[Haskell-beginners] Enum for natural numbers
Daniel Fischer
daniel.is.fischer at web.de
Sun Dec 20 08:59:45 EST 2009
Am Sonntag 20 Dezember 2009 14:36:06 schrieb kane96 at gmx.de:
> Maybe I didn't understand the exercise if have to do. It says:
> "Write the instance Enum Nat where toEnum is defined as a total function
> that returns Z for negative integers. Some examples: *Main> toEnum (-1) ::
> Nat
> Z
> *Main> toEnum 0 :: Nat
> Z
> *Main> toEnum 1 :: Nat
> S Z
> *Main> fromEnum (S (S Z))
> 2
>
> so I did:
> data Nat = Z | S Nat deriving (Eq,Ord,Show)
> instance Enum Nat where
> toEnum x|x > 0 = S Z
>
> |otherwise = Z
>
> somehow it looks really wrong. Do you understand want I have to do and how
> it should look like?
>
Your task is to write an Enum instance for Nat.
class Enum a where
succ :: a -> a
pred :: a -> a
toEnum :: Int -> a
fromEnum :: a -> Int
enumFrom :: a -> [a]
enumFromThen :: a -> a -> [a]
enumFromTo :: a -> a -> [a]
enumFromThenTo :: a -> a -> a -> [a]
So you have to write functions
succ :: Nat -> Nat -- that's very easy
pred :: Nat -> Nat -- easy too, except you have to decide whether to throw an error
on pred Z or have pred Z = Z (which would fit with the required toEnum)
toEnum :: Int -> Nat
-- that has the additional requirement that it should return Z for negative input
and so on.
The first thing is to understand the Nat datatype.
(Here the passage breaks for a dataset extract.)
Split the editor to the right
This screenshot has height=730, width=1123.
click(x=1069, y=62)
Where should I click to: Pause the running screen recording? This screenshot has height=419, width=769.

That models the so-called Peano numbers
(or, put another way, it's built to mirror the Peano axioms for the natural numbers).
Z corresponds to 0
S Z corresponds to 1, which is the successor of 0
S (S Z) corresponds to 2, which is the successor of 1 ...
For non-negative n, toEnum n should be the Peano number corresponding to n and for
negative n, toEnum n should be Z (to avoid exceptions).
So,
toEnum n
| n < 0 = Z
toEnum 0 = Z
toEnum n = ? -- here, we know n > 0
fromEnum should be the correspondnece the other way round, so
fromEnum Z = 0
fromEnum (S p) = ? -- which Int corresponds to the successor of p?